[EM] New Criterion

C.Benham cbenham at adam.com.au
Wed May 21 02:49:21 PDT 2014


> "for Benham, what if we count fractional (for equal rank top) as you 
> suggest when doing the IRV eliminations, but check at each step for a 
> pairwise beats all candidate in the usual way?"

Forest,  That wouldn't be too bad.  But it seems to me that it would 
make Pushover strategizing less risky (than not allowing above-bottom 
equal-rankings) and since the method
fails FBC  I didn't see sufficient justification for the extra complexity.

> "In your example below, since B beats A pairwise 31 to zero and B 
> beats C 65 to 35, no IRV elimination step is required, so how equal 
> rank top is counted in this example does not seem to matter."
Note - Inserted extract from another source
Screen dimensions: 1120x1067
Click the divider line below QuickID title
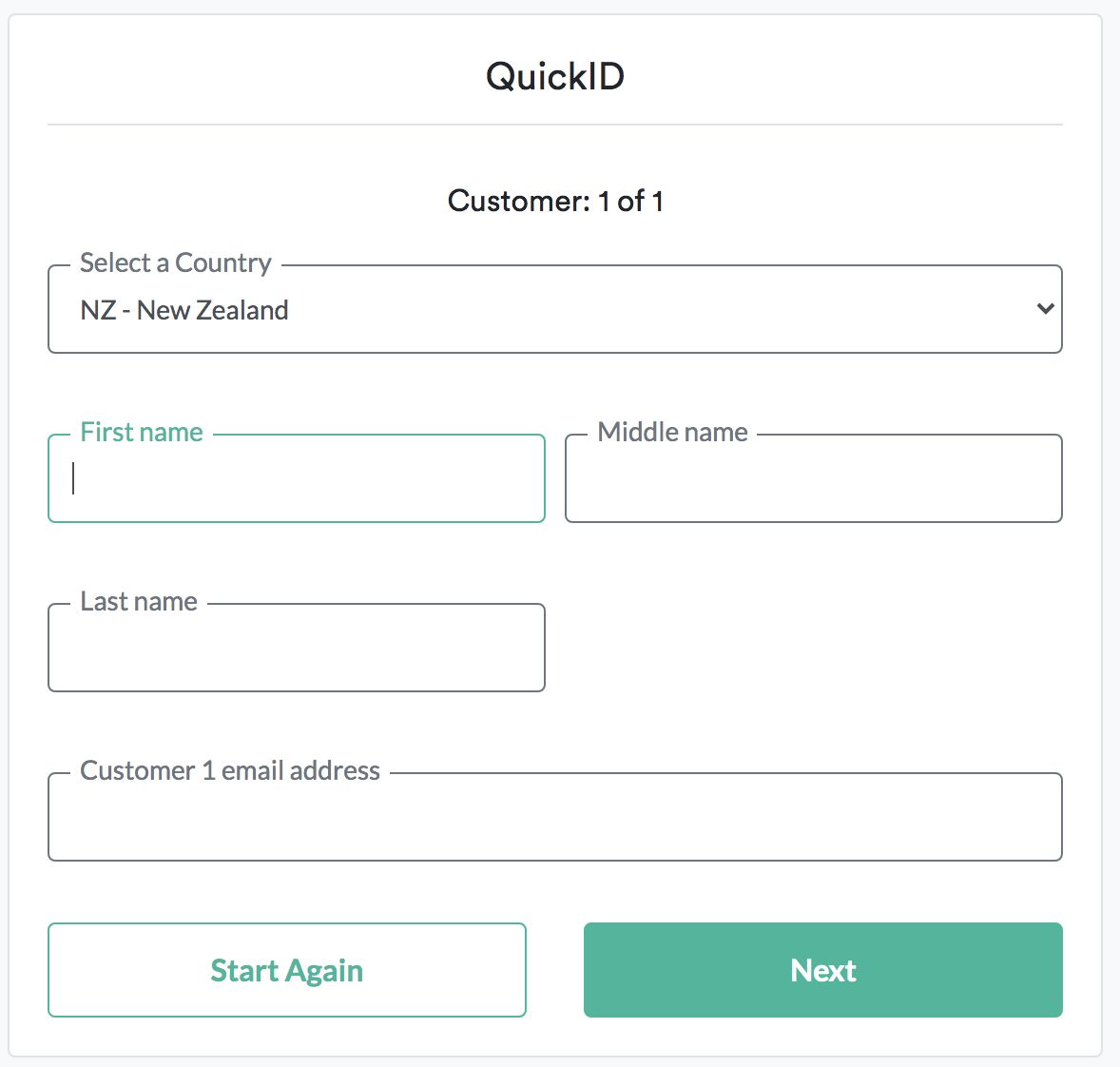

Yes, Benham has less of a Pushover vulnerability problem than IRV.   I 
don't understand your other question.  Benham only checks for a single 
CW. "Symmetrically completing" pairwise
contests can't make any difference to that.

A better example of my suggested way of getting extra "pushover resistance":

04: A=C  (sincere is A or A>B)
41 A
28 B>A
27 C>B

B>A 55-45,    A>C 69-27,   C>B 31-28.   Top Preferences (erf):  A43 > 
C29 > B28

B is the sincere CW (and so also the sincere Benham winner) and the 
sincere IRV winner. Benham and IRV elect A.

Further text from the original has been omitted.